Caron não critica a política de liberação de armas de fogo, uma das principais bandeiras do governo Bolsonaro (PL), mas defende a ampliação do controle sobre os equipamentos, como tem sido feito pelo governo federal. O número de armas nas mãos de civis avançou significativamente e chegou a quase 3 milhões recentemente, segundo dados obtidos pelos institutos Sou da Paz e Igarapé.
Natural de Porto Alegre, o secretário tem hoje 47 anos e ingressou na Polícia Federal em 1999, onde foi Diretor de Inteligência por dois anos. Ele é formado em Direito pela Universidade Federal do Rio Grande do Sul e atuou na coordenação, no Estado, da Segurança da Copa do Mundo de 2014, além de ter coordenado o serviço antiterrorismo nos Jogos Olímpicos e Paralímpicos Rio 2016.
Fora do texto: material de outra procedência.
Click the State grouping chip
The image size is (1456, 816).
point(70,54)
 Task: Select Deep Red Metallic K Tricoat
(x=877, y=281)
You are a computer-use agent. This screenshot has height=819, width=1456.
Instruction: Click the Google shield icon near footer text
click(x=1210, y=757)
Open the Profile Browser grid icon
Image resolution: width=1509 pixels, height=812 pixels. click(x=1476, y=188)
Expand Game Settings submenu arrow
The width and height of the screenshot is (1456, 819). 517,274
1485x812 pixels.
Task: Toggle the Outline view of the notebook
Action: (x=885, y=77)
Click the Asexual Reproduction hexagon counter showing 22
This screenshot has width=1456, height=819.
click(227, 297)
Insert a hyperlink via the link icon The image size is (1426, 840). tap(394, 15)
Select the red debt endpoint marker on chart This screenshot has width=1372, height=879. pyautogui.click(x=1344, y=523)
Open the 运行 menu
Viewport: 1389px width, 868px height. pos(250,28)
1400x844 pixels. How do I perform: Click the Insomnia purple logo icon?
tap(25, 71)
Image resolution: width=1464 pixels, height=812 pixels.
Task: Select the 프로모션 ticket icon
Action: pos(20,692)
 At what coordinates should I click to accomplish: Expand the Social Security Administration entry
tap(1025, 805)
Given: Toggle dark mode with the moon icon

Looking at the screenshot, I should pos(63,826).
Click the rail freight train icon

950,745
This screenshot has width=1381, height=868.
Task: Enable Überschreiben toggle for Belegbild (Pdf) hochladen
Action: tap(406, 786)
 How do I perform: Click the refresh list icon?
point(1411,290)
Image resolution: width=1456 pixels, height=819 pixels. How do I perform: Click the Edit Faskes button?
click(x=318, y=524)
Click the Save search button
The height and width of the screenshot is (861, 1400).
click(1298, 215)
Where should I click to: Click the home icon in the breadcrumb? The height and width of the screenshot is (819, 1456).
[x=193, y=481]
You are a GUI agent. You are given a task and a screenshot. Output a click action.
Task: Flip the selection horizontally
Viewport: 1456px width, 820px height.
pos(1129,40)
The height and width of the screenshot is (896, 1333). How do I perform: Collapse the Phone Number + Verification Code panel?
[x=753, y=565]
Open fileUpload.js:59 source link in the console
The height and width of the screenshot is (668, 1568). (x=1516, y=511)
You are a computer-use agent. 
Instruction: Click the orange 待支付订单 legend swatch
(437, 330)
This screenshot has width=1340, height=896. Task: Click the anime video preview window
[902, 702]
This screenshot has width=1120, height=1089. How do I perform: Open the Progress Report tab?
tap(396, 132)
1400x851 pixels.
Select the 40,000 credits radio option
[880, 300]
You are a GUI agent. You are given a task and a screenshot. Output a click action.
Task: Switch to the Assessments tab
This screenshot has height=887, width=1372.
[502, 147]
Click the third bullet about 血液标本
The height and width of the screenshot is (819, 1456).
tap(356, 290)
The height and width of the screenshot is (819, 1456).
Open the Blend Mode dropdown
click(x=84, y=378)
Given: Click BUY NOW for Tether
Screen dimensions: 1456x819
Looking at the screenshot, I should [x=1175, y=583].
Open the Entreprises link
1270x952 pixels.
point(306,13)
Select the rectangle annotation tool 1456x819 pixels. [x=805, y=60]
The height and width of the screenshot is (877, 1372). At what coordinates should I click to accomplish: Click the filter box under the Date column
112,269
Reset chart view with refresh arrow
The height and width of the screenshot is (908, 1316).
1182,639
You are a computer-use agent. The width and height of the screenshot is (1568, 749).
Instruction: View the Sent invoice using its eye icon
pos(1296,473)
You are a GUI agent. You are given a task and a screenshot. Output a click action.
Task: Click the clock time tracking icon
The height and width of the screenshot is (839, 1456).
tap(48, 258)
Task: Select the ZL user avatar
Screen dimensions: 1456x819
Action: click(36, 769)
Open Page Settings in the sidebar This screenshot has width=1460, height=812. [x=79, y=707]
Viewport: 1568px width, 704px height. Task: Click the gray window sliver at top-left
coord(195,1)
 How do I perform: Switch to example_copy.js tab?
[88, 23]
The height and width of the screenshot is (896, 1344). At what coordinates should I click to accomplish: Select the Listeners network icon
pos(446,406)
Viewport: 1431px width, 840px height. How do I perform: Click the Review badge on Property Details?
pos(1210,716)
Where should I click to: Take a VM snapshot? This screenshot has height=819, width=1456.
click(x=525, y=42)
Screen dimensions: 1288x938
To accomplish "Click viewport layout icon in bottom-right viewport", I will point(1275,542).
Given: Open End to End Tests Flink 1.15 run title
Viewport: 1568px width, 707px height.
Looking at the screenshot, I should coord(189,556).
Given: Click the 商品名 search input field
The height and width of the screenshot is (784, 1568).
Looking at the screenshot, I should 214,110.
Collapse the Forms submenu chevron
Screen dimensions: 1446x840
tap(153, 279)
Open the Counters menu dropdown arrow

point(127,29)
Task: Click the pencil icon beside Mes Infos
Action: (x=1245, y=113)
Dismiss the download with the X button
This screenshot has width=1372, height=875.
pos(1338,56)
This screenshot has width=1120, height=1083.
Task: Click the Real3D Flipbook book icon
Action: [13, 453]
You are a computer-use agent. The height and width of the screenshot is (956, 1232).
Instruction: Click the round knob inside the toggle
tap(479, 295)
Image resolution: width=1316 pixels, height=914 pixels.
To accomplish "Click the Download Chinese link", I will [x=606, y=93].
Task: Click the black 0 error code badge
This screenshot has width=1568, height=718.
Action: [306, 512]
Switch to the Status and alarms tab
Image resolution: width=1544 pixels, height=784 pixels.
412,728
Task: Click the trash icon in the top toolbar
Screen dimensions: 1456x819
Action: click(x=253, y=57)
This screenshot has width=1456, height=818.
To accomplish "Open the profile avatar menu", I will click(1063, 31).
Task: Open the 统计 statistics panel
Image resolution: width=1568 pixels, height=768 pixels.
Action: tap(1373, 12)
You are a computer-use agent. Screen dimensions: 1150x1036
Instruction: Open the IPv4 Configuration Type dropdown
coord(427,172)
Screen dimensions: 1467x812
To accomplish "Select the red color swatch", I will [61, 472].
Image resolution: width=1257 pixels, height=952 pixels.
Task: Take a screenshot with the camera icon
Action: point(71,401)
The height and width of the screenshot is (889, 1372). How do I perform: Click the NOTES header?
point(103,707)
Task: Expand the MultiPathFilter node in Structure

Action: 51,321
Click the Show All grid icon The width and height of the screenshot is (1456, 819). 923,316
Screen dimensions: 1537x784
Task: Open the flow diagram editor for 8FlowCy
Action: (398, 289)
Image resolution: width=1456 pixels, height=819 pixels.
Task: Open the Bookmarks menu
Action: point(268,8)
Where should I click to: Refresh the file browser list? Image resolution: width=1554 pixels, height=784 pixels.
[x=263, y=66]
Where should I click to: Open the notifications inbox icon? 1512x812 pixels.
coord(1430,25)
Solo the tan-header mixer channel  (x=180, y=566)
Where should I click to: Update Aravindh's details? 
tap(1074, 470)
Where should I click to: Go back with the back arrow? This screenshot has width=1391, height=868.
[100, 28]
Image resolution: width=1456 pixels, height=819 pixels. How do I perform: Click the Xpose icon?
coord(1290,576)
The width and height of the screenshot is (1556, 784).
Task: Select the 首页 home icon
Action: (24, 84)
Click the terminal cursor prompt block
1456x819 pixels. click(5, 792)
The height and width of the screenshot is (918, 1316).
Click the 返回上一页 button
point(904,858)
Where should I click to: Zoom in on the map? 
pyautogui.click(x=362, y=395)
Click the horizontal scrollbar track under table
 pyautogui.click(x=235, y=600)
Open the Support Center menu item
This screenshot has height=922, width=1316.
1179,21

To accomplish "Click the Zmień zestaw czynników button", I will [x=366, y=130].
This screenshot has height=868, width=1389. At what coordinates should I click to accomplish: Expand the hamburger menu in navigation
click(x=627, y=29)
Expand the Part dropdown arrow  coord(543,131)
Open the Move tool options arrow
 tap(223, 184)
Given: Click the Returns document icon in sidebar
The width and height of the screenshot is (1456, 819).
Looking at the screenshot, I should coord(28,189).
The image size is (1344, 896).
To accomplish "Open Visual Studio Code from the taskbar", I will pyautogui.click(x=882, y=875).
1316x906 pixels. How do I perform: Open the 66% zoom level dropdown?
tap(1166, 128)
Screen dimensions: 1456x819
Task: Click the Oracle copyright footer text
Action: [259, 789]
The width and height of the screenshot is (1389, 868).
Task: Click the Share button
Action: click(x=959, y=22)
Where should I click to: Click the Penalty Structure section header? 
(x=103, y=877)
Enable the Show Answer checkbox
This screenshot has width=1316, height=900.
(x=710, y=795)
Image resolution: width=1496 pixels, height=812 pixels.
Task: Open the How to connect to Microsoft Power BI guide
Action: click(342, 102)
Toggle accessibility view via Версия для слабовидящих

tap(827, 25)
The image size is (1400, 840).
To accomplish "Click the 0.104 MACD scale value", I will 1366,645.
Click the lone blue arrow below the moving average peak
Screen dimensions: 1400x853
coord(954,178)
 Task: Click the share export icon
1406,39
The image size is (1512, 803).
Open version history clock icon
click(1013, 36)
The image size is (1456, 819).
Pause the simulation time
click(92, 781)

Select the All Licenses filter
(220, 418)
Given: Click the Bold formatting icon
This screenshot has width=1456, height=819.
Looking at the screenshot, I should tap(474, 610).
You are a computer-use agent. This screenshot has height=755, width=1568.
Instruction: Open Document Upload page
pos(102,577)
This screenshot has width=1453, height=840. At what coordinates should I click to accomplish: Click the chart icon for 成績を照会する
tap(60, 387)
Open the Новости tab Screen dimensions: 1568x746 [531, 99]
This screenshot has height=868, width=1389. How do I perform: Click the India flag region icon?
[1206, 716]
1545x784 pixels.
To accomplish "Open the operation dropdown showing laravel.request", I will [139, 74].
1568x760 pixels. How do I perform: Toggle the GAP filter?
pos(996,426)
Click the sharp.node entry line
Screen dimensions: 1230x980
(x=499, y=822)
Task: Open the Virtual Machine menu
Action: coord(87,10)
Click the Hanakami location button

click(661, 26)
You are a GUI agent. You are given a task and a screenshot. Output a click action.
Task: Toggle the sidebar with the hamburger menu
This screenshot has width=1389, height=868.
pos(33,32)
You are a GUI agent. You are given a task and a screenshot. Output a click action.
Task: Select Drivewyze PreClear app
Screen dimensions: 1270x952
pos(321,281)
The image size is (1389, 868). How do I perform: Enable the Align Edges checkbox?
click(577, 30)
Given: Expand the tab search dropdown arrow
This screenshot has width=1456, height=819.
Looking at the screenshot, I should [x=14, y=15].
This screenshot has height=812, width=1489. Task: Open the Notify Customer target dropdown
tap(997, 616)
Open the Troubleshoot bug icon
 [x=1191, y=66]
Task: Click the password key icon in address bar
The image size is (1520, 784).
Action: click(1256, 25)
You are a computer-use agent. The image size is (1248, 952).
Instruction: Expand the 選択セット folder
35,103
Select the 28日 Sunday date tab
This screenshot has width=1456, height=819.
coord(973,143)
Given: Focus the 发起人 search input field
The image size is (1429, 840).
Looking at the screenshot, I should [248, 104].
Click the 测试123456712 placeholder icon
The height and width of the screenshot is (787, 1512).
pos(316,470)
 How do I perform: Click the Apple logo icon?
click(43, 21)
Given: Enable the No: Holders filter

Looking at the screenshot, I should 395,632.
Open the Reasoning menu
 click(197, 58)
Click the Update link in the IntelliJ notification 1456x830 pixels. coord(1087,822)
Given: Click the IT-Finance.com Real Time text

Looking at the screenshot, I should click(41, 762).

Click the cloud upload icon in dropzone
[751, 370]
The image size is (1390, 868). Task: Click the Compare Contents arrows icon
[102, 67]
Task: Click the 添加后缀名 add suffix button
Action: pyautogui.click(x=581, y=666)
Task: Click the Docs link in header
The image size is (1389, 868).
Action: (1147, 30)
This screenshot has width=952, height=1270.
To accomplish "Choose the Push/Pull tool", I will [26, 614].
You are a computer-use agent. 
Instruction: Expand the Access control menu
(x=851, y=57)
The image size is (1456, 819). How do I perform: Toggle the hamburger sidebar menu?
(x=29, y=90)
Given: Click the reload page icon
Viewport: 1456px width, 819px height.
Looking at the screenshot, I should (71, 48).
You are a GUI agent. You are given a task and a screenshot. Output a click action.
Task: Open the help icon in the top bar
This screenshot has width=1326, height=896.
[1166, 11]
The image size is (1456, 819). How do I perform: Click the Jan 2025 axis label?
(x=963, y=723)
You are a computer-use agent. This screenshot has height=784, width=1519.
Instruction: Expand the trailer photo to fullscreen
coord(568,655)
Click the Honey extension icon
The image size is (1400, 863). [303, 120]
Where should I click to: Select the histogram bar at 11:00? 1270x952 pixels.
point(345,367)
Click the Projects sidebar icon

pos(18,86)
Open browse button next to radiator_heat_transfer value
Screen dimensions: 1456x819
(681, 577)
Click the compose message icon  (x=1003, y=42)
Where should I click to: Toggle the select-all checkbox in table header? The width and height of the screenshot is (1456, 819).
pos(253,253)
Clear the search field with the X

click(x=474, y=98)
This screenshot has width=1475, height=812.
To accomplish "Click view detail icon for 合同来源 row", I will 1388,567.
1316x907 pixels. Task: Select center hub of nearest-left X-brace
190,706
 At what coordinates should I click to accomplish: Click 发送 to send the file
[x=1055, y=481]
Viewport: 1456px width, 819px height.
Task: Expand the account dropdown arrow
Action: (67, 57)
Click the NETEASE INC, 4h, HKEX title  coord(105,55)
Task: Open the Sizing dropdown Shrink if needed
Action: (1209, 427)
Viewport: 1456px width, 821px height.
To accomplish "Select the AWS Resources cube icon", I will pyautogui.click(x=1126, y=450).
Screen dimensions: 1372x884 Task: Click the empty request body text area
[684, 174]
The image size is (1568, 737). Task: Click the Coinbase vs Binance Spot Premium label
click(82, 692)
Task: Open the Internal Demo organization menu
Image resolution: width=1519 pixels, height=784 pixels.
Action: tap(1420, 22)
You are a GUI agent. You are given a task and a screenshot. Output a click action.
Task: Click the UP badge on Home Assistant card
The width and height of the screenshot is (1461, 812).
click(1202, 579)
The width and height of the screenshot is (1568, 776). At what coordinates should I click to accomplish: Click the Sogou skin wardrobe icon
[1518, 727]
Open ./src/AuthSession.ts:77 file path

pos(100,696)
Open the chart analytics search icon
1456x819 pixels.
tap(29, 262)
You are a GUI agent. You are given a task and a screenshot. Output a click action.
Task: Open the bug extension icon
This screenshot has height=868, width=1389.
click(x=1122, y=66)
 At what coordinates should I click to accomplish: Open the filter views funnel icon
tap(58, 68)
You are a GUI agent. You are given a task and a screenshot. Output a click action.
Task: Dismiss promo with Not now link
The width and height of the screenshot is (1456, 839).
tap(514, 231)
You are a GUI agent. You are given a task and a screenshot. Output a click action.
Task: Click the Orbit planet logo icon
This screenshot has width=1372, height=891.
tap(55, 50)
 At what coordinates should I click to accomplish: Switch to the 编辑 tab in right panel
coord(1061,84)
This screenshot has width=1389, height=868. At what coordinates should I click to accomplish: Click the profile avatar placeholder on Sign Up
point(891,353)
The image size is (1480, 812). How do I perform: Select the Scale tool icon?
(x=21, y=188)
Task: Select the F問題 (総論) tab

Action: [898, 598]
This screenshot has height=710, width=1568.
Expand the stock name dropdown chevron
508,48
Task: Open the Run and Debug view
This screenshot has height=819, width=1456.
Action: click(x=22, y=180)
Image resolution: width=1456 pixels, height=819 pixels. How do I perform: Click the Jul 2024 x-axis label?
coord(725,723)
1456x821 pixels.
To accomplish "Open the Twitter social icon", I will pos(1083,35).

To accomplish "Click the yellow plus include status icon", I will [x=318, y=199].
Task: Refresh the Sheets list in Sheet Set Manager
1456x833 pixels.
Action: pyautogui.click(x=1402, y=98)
Confira abaixo os principais trechos da entrevista concedida ao Estadão:
O senhor foi eleito este mês presidente do Consesp e terá, em abril, o primeiro encontro com o conselho nessa posição. Quais são as prioridades dos Estados na área de segurança pública?
O Consesp vem há bastante tempo atuando e, desde o ano passado, se tornou um órgão consultivo do Ministério da Justiça, tem várias missões. Uma delas é a integração entre os secretários de segurança. Em torno de 3 a 4 vezes ao ano, todos nos encontramos para discutir assuntos que possam ser do interesse de todos. Obviamente aquilo que sempre está na pauta do Consesp é o combate ao crime organizado, uma realidade de todo o Brasil.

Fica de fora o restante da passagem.